Rembrandt - thanks once again for this excellent publication which one day will assure your place in the history books.

Figure 1 is perhaps the most astonishing. From this it is near impossible to guess that the oil markets are in turmoil - so maybe they are not? As Bluetwilight points out, these figures mask a bounce in Azeri and US crude production. Its likely that UK and Norwegian production is also recovering from Summer maintenance.

With the last OPEC cut (November) yet to be fully implemented and what seems likely to be a 2+ mmbpd cut from OPEC and Russia today in the pipeline the supply situation looks set to tighten significantly going into the winter.

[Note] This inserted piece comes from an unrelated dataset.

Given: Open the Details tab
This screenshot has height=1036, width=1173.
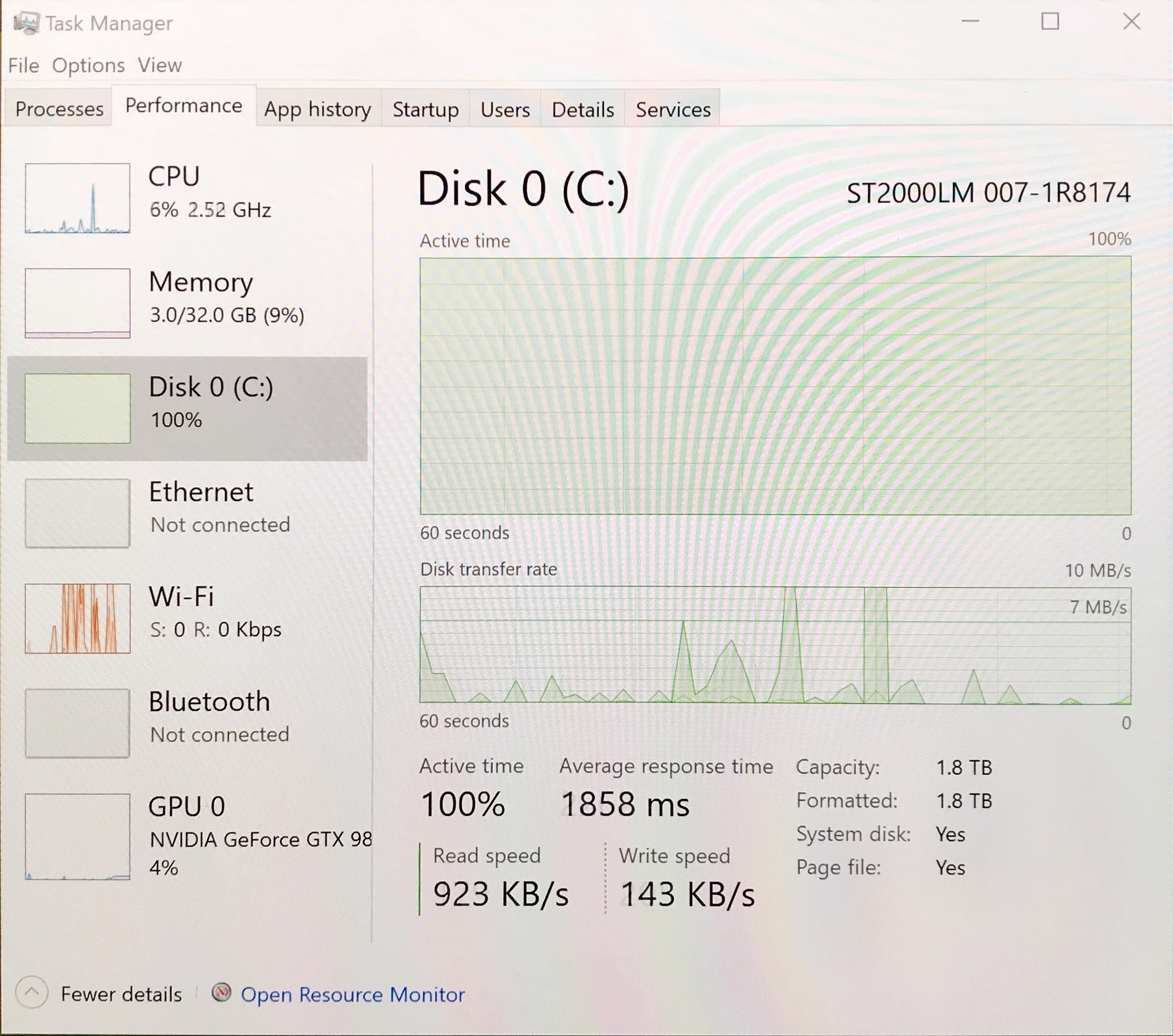Looking at the screenshot, I should pyautogui.click(x=582, y=109).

The UK has just had its coldest start to winter for 30 years (MET office) and as a forthcoming article from Rune will show, this means we have already eaten deeply into our gas storage levels with potential nat gas shortages on the horizon. Part of the UK's fall back position is oil fired power generation and so I wonder if we may not see a surge in oil demand if the uncommonly cold weather persists in W Europe.

The UK has just had its coldest start to winter for 30 years (MET office)

True Euan, but that Met Office statement referred specifically to the first 2 weeks of December and the next two weeks are forecast to be above average.

Also, believe it or not, November in Scotland was actually above the long term average according to the Met Office. We've just had many exceptionally mild winters in recent years. I posted a longer version of this with links to Met Office data in the Drumbeat

However I do share your concerns that we seem to be gambling on mild winters for our energy security and will be very interested in Rune's post.